Unless I’m very much mistaken, the job of the Supreme Court, the High Court, or indeed any other court in England and Wales, or indeed Scotland or Northern Ireland, is to interpret the law and rule on it as it affects any case brought before them.
It doesn’t matter how many people a terrorist, murderer, thief or rapist can muster to protest, if (s)he is guilty in law as it is written in that jurisdiction, then the court has to find him/her guilty. Likewise, if the law says that this kind of treaty requires parliamentary scrutiny, then no matter how many people disagree, the court has no alternative but to rule that way.
If we can sway judgements based on the number of people we can persuade to march on the courtroom, then we might as well chuck all the law in the bin and leave it to mobs.

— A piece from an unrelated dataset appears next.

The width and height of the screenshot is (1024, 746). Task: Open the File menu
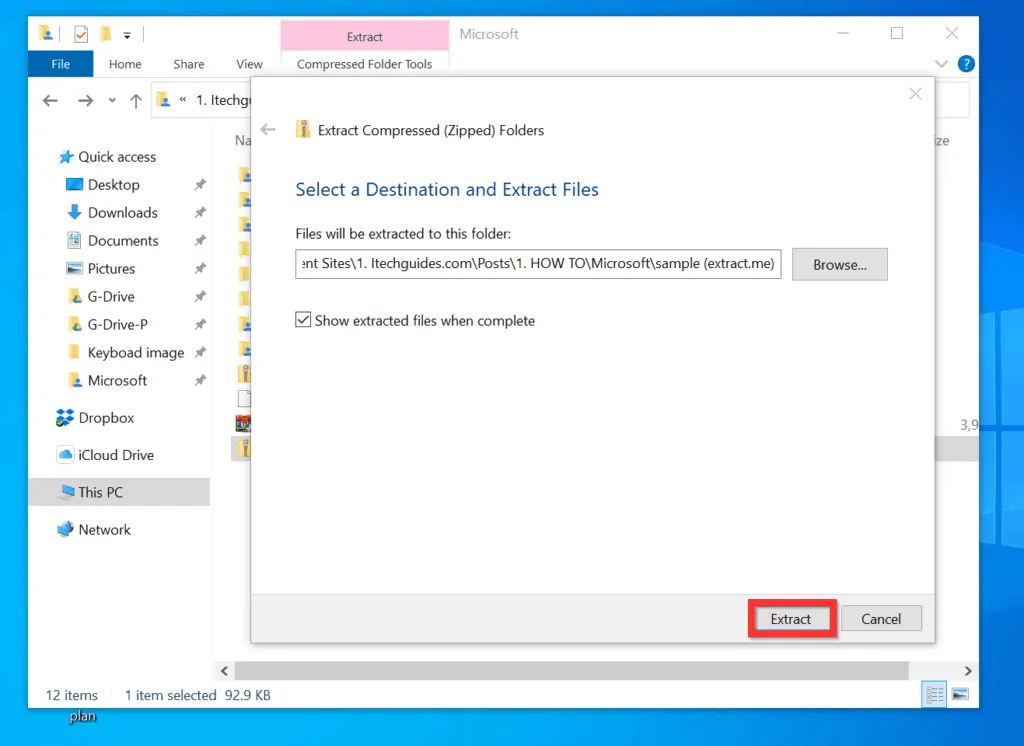click(60, 63)
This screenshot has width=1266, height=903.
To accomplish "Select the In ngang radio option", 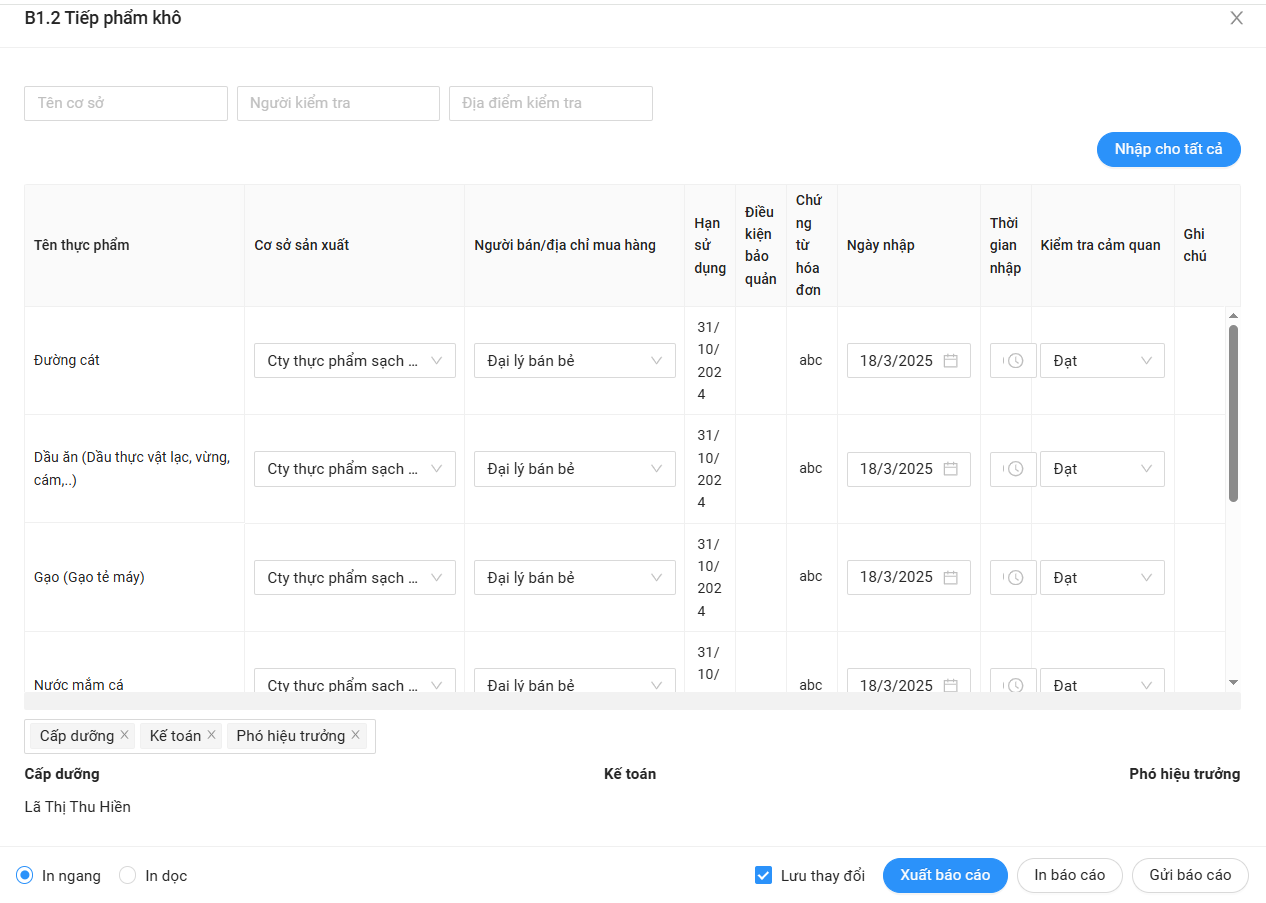I will click(26, 876).
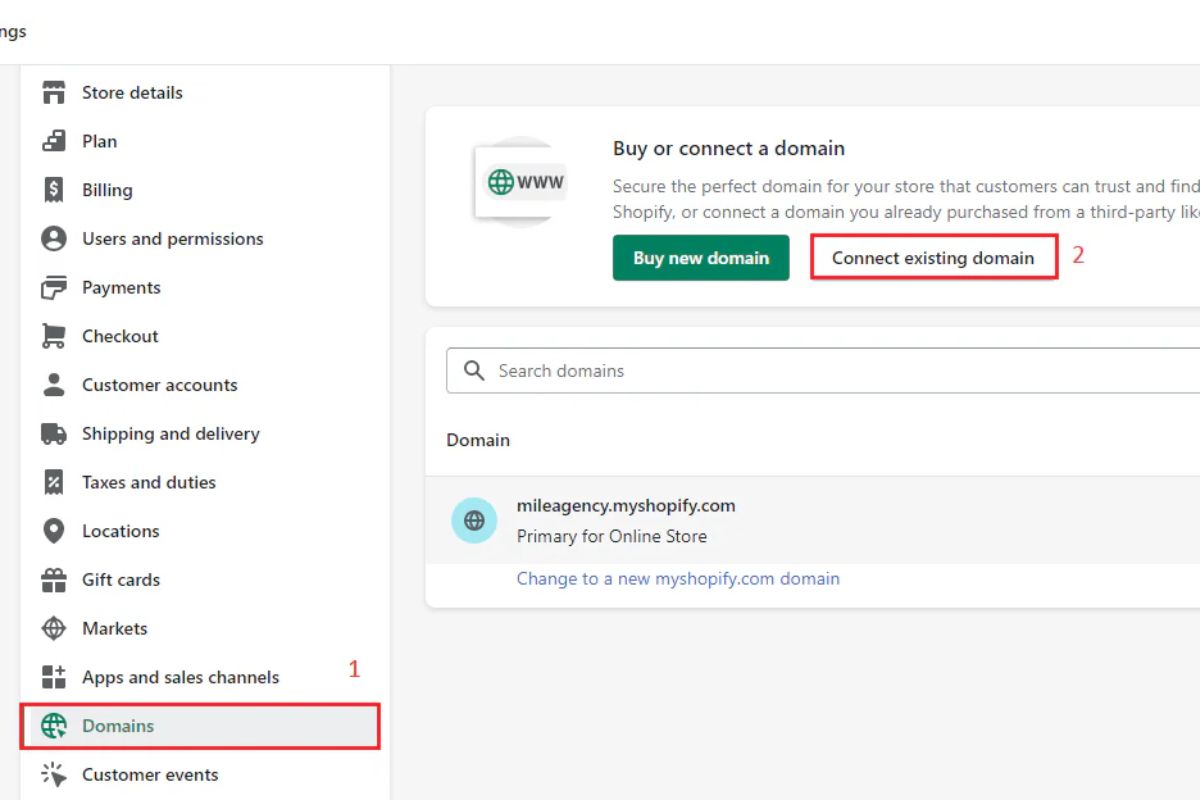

Leave campaigners wanted to bring everything back to Britain; for British courts to decide the law; not those in Luxembourg or Strasbourg where foreigners might be involved in the judgements. Fair enough. But it appears they only wanted British judges to rule when they agreed with them!
It’s maybe a good idea to remind Mr Farage at this point (Munguin has no doubt that he is an avid reader), that there are very obvious dangers in getting together a group of that size and hoping that no trouble will break out and that no undesirables join in. I have no doubt that he intends the protest to be peaceful. But that’s not always how these things work out. Especially if the court’s judgement goes against their wishes.
I hope he knows what he’s doing.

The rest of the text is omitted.